À ma grande surprise, la source d’objets historiques ayant un lien avec la vogue des bals costumés ne s’est pas tarie. Des enquêtes menées auprès de descendants de participants à ces soirées ont permis de découvrir encore plus d’archives visuelles et de vêtements, ce qui témoigne de la valeur accordée à ces souvenirs.
L’analyse approfondie d’autres costumes de provenance inconnue a révélé des indices grâce auxquels j’ai déduit qu’ils avaient été portés à l’un de ces bals et, dans certains cas, qu’ils avaient été photographiés à cette occasion. Ainsi, il est maintenant clair que le phénomène des bals costumés s’est poursuivi durant les premières décennies du XXe siècle.
Des pièces du casse-tête continuent de surgir!
L’exposition Bals costumés – Habiller l’histoire, 1870-1927 traite notamment pour la première fois d’un grand bal historique organisé en 1927 qui a été qualifié d’événement mondain de son époque. L’examen minutieux des photographies m’a permis de découvrir d’autres accessoires qui avaient servi pour des déguisements, entre autres des portraits miniatures et des objets autochtones qui y avaient été intégrés.

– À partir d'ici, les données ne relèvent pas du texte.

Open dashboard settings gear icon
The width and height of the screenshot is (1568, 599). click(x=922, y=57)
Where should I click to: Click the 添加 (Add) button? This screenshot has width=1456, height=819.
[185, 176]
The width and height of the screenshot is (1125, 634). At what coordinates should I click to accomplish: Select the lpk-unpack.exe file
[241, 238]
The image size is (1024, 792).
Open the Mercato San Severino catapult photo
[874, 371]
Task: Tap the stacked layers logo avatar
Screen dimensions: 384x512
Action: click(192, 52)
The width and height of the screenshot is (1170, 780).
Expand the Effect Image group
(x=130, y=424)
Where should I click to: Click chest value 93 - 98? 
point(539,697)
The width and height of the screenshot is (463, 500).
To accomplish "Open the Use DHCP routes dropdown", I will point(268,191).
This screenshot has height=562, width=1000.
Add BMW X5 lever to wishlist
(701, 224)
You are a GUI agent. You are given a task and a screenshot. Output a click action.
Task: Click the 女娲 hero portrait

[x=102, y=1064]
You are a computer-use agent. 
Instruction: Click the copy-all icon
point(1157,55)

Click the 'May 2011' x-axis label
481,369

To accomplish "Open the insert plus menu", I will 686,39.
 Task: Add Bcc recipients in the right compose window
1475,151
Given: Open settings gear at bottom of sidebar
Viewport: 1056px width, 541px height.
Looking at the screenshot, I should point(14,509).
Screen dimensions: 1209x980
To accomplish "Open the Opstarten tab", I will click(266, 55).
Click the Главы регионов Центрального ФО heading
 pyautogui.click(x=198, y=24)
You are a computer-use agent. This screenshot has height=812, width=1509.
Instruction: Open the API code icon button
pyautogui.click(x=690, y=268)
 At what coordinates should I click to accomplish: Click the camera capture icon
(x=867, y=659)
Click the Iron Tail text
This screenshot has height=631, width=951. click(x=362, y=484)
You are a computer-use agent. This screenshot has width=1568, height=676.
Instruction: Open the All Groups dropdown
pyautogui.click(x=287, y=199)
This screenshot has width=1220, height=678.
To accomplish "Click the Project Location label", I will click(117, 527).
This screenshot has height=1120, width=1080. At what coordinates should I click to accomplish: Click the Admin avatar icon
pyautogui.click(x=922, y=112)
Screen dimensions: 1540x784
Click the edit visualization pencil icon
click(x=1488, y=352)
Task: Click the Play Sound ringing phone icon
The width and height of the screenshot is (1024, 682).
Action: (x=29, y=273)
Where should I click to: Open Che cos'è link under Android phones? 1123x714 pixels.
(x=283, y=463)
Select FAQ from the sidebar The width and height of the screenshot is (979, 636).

La relecture des chroniques mondaines portant sur ces bals a révélé plus de cas ou des participants ont utilisé des vêtements du patrimoine familial pour se costumer, vêtements que nous avons repérés dans nos collections et dont nous ignorions qu’ils avaient été utilisés à cette fin.
Des donateurs nous ont offert des trésors inattendus, notamment un deuxième tableau, représentant le carnaval de patinage de 1870 mentionné précédemment, et une partition de musique des années 1890 que l’on jouait pour enseigner des danses historiques aux invités. Des pièces du casse-tête continuent de surgir, compliquant et enrichissant à la fois un champ d’investigation toujours plus vaste, et justifiant la nécessité d’y accorder plus d’attention.
Costumes et images interconnectés
L’exposition vise entre autres à faire la lumière sur les raisons pour lesquelles ces nombreux costumes et accessoires ont pu survivre, de même que leurs représentations visuelles, tout en explicitant leurs interconnexions, aussi improbables qu’importantes.
Fruit de la collaboration de plusieurs collègues du Musée, l’exposition est le résultat de l’éventail de nos domaines d’expertise. Notre approche transdisciplinaire à ces archives historiques façonne notre compréhension de nos collections et des concepts avec lesquels nous travaillons le plus étroitement. Notre perspective s’est élargie par la juxtaposition d’objets anciens et d’images d’archives en démontrant comment les uns servent à comprendre les autres.
En mettant en valeur l’héritage visuel et matériel des bals costumés, nous souhaitons démontrer qu’il n’est pas seulement la preuve de l’engagement sincère des participants dans ces activités, mais un élément intrinsèque de ces expériences.